A introdução da bactéria provoca um abcesso, que deve ser drenado e tratado com antibióticos; passa a flemão (inflamação) se não resultar o tratamento de primeira linha, rapidamente se transforma numa fasceíte necrotizante (infeção que causa a morte dos tecidos moles), diz Biscaia Fraga.
"A pessoa corre risco de vida e, graças aos cuidados intensivos e de cirurgia do Hospital Garcia de Orta, está a conseguir controlar-se a infeção. Agora é salvar a coxa e a perna e fazer a reconstrução dos tecidos, com fisioterapia e reabilitação funcional e cirurgias. Leva tempo e podem ficar sequelas", alerta o médico Biscaia Fraga.
Adianta que Ângelo Rodrigues está a fazer tratamentos no Centro de Medicina Subaquática e Hiperbárica (CMSH), na unidade hospitalar das Forças Armadas, no Lumiar, em Lisboa. Sessões numa câmara hiperbárica, em geral semanais e com a duração de uma hora, e que possibilitam uma cicatrização mais rápida. E faz vacuoterapia no Hospital Garcia de Orta.

### REGISTOS FORNECIDOS
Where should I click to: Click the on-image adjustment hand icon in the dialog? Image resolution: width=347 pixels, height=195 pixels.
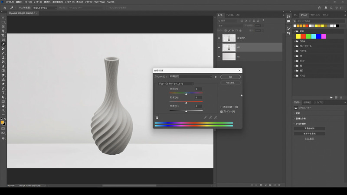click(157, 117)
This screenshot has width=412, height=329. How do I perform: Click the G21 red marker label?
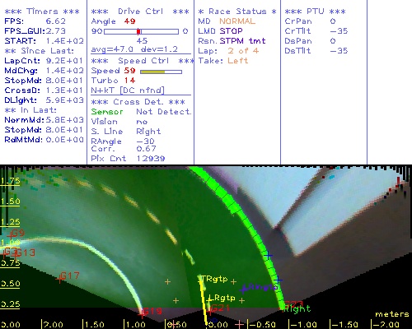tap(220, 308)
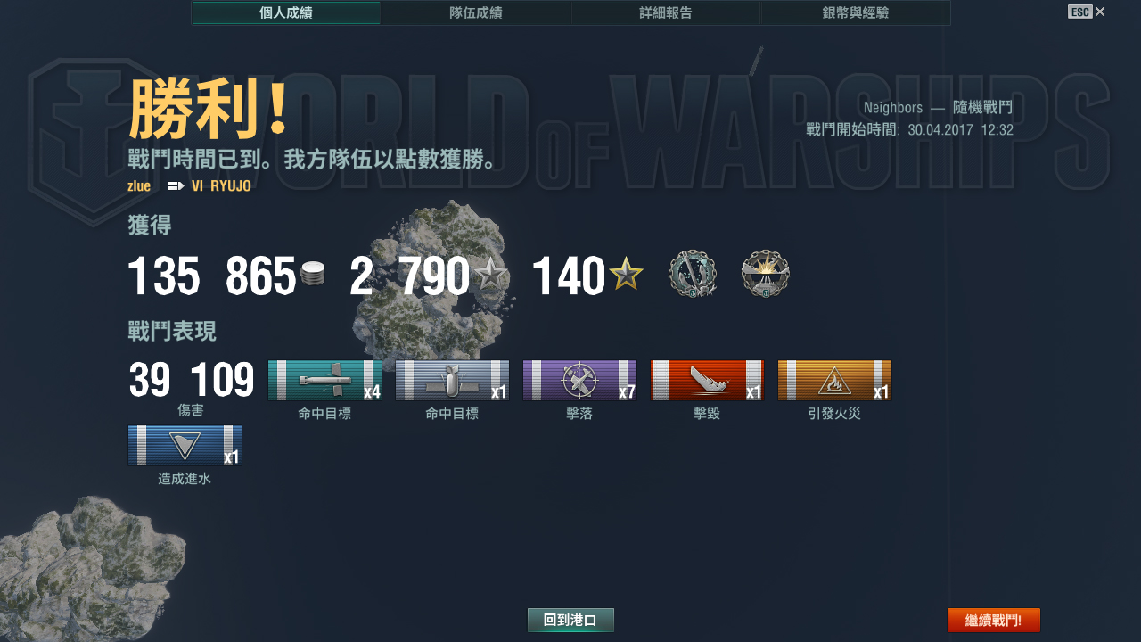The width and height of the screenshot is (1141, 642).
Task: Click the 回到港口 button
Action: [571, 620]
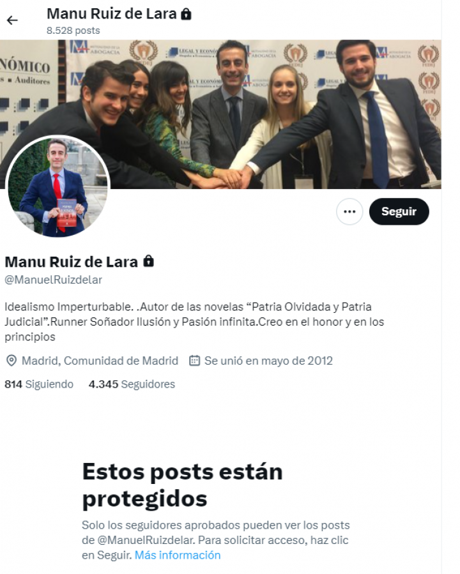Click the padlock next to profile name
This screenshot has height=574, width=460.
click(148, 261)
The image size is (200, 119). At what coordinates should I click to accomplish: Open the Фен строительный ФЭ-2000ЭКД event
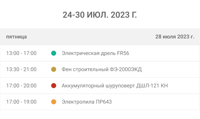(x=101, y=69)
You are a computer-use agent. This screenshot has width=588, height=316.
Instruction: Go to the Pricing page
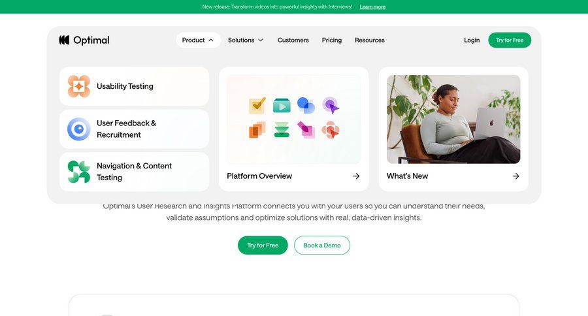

* * *

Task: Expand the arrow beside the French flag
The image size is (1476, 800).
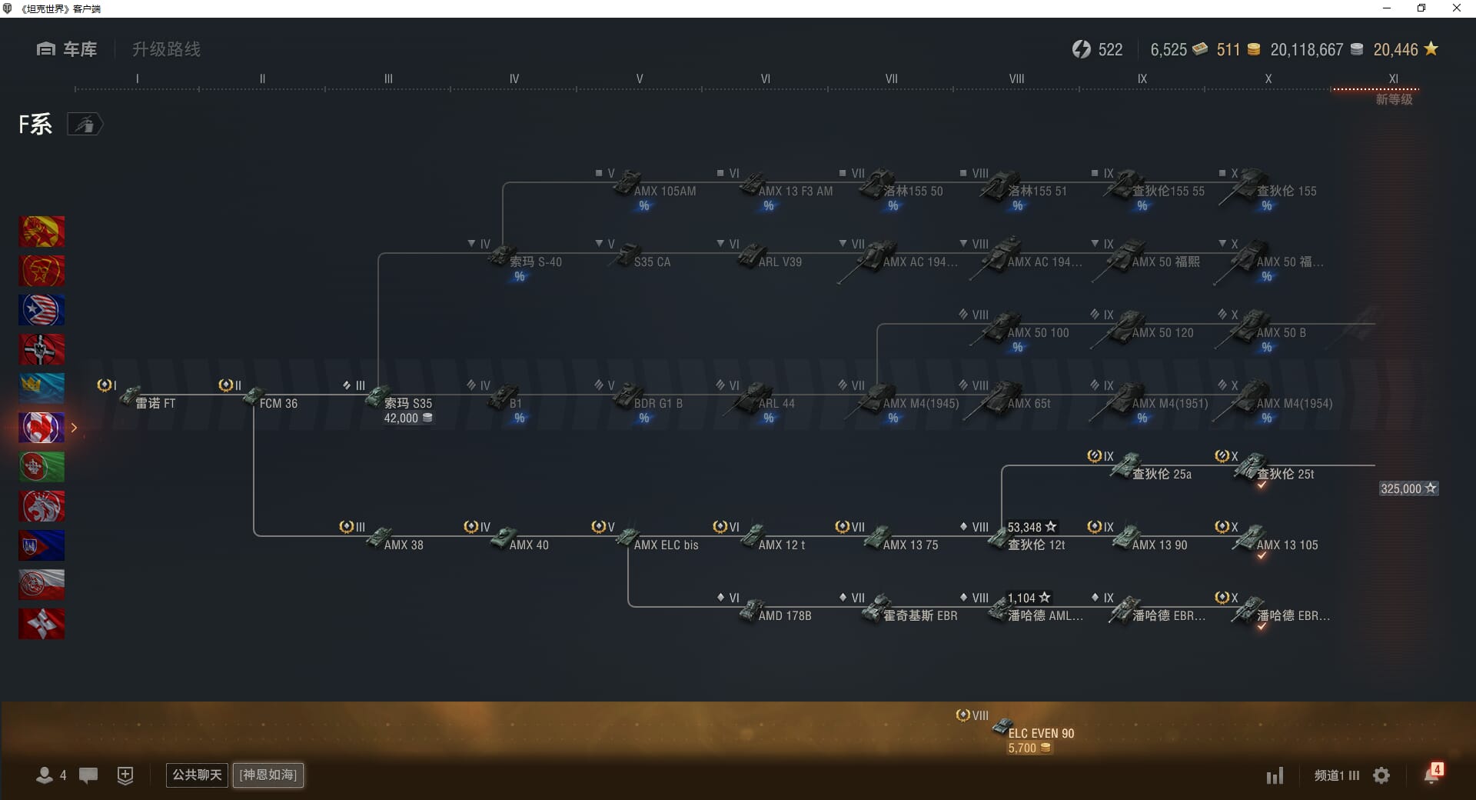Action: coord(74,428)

### TAREFA ATRIBUÍDA 1
Duplique fielmente, a partir do texto de origem, tudo o que vai de "A introdução da" até "médico Biscaia Fraga.".
### TAREFA ATRIBUÍDA 2
Segundo o texto de origem, que vantagem trazem as sessões na câmara hiperbárica? Responda com uma a três frases.
Não é preciso recorrer aos registos.

### SOLUÇÃO 1
A introdução da bactéria provoca um abcesso, que deve ser drenado e tratado com antibióticos; passa a flemão (inflamação) se não resultar o tratamento de primeira linha, rapidamente se transforma numa fasceíte necrotizante (infeção que causa a morte dos tecidos moles), diz Biscaia Fraga.
"A pessoa corre risco de vida e, graças aos cuidados intensivos e de cirurgia do Hospital Garcia de Orta, está a conseguir controlar-se a infeção. Agora é salvar a coxa e a perna e fazer a reconstrução dos tecidos, com fisioterapia e reabilitação funcional e cirurgias. Leva tempo e podem ficar sequelas", alerta o médico Biscaia Fraga.

### SOLUÇÃO 2
As sessões na câmara hiperbárica possibilitam uma cicatrização mais rápida.